Open rebeccc opened 4 years ago
Reviewer: Rick Sear Review Type: Critical
Currently, the security model surrounding IoT is abstract and poorly understood. This survey seeks to provide a detailed list of existing tech and its security properties, as well as a concrete framework to analyze the security of IoT.
This survey covers several middlewares in depth, and methodically analyzes a matrix consisting of the CIA+ security model against the 3 identified "theaters" of IoT security vulnerabilities.
Reviewer: Reese Jones Review Type: Critical
Problems Being Solved:
The paper is a discussion of the current model of Security surrounding the IoT. In its current state, the model of discussing security of the Internet of Things is poor and does not do a good enough job of approaching security concerns across the domain. The authors propose a new framework by which security of the IoT can be more effectively discussed and analyzed.
Important Areas:
The important areas of discussion within the paper are the different security domains within the internet of things, as broken down into three areas: Hardware, Network, and Cloud/Server-Side. Within each of the areas, the authors discuss security concerns using the CIA+ model of threat assessment.
Questions:
Critiques:
Reviewer: Tuhina Dasgupta
Review Type: Critical
Problem: Security in IoT is a hotly discussed topic that is still misunderstood. This survey paper provides a detailed list of current security technologies and a framework through which to analyze the security of devices.
Important areas:
The paper covers several topics including middlewares, CIA+ model, as well as security concerns in the areas of HW, Network, and the Cloud. The paper also analyses several middlewares using the CIA+ model.
Questions:
-Why is Arduino middleware not secure though it's not connected to the internet? Are all middlewares still possible security concerns though they aren't true IoTs?
-Not sure if this will be covered in the presentation but I hope the nuanced difference between some of the security challenges is explained (ie Authentication v Access Control)
Critiques: -Some of the security requirements could be combined which would make the paper shorter and more readable. -In Section 5,6 the sw doesn't need to be explained in such depth. I think it would have sufficed to direct the reader to external resources (documentation). -The security concerns in Edge COmouting were skipped over which seems like an oversight.
This is a survey paper. It is doing an analysis of security problems/threats for IoT devices. It's specifically concerned with "middleware" which seems to mean just a sort of hardware or software suite used for IoT programming.

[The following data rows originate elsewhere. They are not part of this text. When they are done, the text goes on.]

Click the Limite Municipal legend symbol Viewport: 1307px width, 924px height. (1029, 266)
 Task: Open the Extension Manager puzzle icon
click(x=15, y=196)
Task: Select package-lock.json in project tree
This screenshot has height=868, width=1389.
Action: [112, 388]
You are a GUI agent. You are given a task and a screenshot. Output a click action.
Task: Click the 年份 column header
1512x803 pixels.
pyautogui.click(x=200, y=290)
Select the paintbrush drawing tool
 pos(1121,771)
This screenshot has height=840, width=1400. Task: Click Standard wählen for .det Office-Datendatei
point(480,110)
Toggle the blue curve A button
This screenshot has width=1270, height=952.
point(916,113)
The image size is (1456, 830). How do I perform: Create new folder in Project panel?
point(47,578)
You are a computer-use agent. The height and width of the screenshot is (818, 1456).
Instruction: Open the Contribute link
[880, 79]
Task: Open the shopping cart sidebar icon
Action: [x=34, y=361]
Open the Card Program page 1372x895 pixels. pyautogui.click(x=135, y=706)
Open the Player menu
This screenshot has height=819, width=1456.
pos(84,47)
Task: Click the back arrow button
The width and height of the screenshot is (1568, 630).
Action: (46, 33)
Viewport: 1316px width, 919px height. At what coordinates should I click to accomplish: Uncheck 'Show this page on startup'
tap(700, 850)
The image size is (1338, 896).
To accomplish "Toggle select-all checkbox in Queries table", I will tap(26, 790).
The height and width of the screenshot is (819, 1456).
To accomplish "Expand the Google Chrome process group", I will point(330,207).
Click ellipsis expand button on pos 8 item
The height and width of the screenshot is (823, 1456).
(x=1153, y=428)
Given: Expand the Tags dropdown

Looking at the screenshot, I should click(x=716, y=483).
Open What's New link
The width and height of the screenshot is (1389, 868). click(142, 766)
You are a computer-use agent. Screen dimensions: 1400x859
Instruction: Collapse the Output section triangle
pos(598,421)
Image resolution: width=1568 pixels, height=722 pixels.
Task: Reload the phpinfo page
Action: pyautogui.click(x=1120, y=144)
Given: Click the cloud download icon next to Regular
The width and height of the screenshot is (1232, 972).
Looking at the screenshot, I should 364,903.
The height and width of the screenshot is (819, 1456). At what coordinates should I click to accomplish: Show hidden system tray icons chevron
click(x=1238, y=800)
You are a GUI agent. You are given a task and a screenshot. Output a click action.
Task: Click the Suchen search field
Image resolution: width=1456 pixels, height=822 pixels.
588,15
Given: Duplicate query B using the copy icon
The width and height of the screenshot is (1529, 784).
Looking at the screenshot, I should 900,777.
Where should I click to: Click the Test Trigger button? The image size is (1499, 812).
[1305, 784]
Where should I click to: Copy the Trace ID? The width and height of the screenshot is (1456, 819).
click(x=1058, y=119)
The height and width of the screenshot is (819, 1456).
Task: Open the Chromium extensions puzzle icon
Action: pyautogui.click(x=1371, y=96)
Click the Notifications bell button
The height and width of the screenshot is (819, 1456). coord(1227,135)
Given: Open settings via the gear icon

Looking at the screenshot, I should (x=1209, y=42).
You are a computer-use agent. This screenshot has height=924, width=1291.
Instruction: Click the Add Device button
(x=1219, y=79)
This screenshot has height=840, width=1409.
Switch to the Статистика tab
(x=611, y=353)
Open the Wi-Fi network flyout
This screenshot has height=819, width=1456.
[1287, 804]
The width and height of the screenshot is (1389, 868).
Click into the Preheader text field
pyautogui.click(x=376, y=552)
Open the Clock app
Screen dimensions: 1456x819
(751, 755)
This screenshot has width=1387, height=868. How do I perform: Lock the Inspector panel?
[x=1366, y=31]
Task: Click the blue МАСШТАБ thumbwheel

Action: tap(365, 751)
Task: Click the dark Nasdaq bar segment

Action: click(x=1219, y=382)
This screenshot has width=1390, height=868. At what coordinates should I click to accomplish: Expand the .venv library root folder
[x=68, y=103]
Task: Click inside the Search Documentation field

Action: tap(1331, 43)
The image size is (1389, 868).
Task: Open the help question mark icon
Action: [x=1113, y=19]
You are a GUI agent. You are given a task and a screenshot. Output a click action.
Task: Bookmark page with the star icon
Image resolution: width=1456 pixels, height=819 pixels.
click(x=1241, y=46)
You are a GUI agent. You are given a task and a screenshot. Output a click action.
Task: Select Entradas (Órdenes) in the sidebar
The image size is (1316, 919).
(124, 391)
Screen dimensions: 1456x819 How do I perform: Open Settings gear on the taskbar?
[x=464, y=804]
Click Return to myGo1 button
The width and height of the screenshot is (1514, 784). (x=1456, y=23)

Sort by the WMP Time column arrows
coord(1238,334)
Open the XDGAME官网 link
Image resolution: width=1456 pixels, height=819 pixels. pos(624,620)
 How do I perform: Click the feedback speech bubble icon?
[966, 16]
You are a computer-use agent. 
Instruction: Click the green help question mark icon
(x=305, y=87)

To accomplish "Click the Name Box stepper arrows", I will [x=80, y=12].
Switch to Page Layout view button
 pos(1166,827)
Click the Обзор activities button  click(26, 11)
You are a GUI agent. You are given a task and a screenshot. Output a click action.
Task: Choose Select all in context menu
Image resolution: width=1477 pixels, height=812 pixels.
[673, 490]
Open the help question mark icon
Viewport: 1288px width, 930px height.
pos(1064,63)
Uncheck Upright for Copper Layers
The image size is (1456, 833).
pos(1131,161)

Everyone is aware that IoT has security problems, but this paper really examines them in detail. They purpose a matrix of problems, with CIA+ (confidentiality, integrity, authentication, access control, non-repudiation) on one axis, and ABC (device, network, cloud) on the other. Each of the squares in the matrix represents a class of attacks that is more dangerous with IoT than with standard devices.
Then they go on to analyze many of the most commonly used middleware solutions, and evaluate whether or not they are secure on these 15 axises.
1) Isn't leaving off analysis of the "non-secured" systems kinda missing the point? Aren't these the ones that need the most analysis? 2) Why is attestation so hard? 3) Are some of this requirements very hard? It seems like 3 categories of attacks are left unanswered in table 2?
As the internet of things continues to grow, securing new types of internet connected devices will be paramount to their successful use. Several publications have researched this, and this paper serves as a survey of other publications about the topic.
The paper uses a matrix model to describe potential threats to IoT devices at all levels from the physical hardware to the cloud or server that controls them. The model is set up such that each level of the IoT system is analyzed for all of the CIA+ security practices with examples of security flaws for each cell. The paper then goes on to talk about a number of middleware devices for IoT and briefly talks about how each one could make the IoT more secure.
1) What level of the original matrix model would middleware fall under? The paper calls it software with that works between the applications and the operating system, but has no matrix section about software.
2) Is more secure middleware the best way to secure IoT? Wouldn't focusing on the devices themselves or the cloud infrastructure have more of an impact on IoT security?
3) Would securing middleware be a scalable solution to IoT security?
@searri, Rick Sear, Critical: Most Arduinos don't connect to the Internet, so how does the security model change? What bad things can be done with a non-connected device? How many of these other middlewares apply to devices which largely aren't online?
@reesealanj, Reese Jones, Critical: Why are the security challenges of "Authentication" and "Access Control" separate, they seem to me as though they could be roughly conflated to be the same thing.
@tuhinadasgupta, Tuhina Dasgupta, Critical: Not sure if this will be covered in the presentation but I hope the nuanced difference between some of the security challenges is explained.
@Others, Gregor Peach, Comprehension: Why is attestation so hard?
@RyanFisk2, Ryan Fisk, Comprehension: Is more secure middleware the best way to secure IoT? Wouldn't focusing on the devices themselves or the cloud infrastructure have more of an impact on IoT security?
Shared concerns/questions:
Thanks for the questions, all, I'll make sure I address each as much as I can!